Action: Push Chrome/Edge policies to:
Disable Incognito Mode
Block Extensions
Force SafeSearch
Allow only Flint URLs.
Implementation Notes
This guide offers general recommendations for IT teams to further enhance security and control over device access for Flint AI K-12. Flint AI K-12 is built with robust security and privacy-by-design principles. The steps outlined here are supplementary, designed to help you:
Create a highly controlled and focused learning environment.
Prevent access to other large language models (LLMs) from school devices and networks.
Streamline access to Flint AI K-12 as your approved educational AI tool.

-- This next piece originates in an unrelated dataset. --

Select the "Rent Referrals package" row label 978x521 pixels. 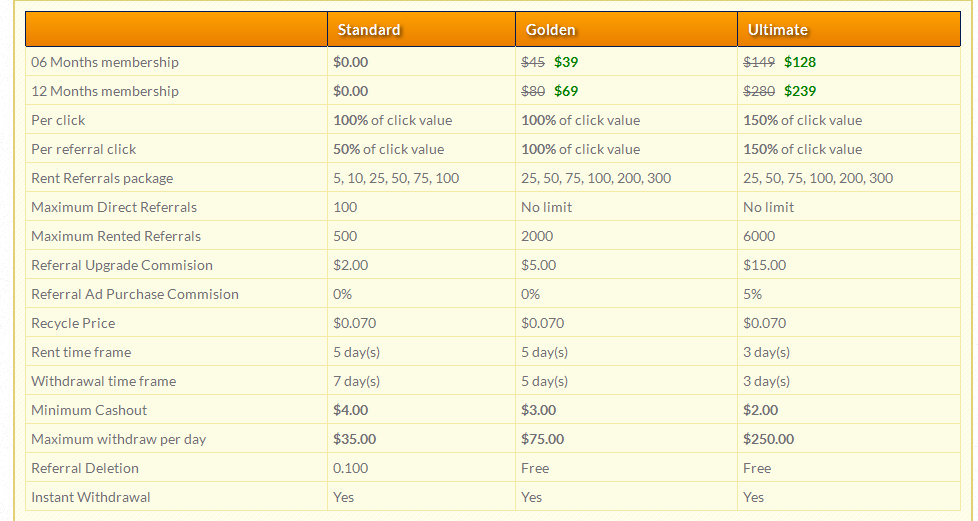pos(102,178)
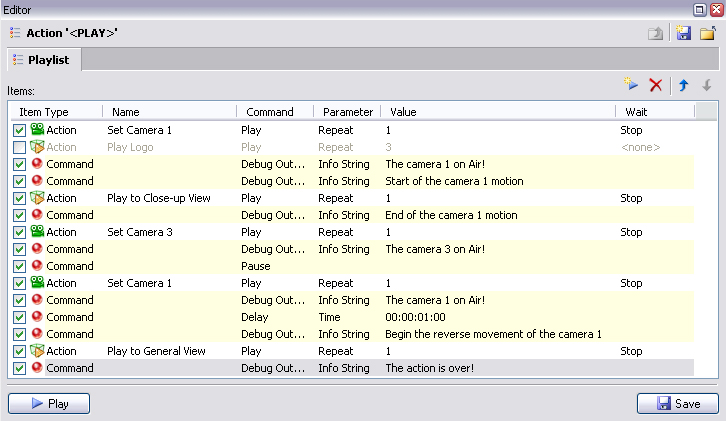
Task: Enable the unchecked Play Logo checkbox
Action: coord(19,147)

⚠️ Please Note: Flint AI K-12 is not responsible for the functionality or outcomes of third-party software, hardware, or services referenced (e.g., web filters, MDMs, or external video tutorials). The successful implementation and ongoing maintenance of these supplementary security measures are solely the responsibility of your school or district's IT team. Your team must thoroughly test all settings and regularly review policies to ensure compliance with your specific environment and all applicable regulations. Flint AI K-12 cannot be held liable for any issues arising from the use or misuse of the information in this guide.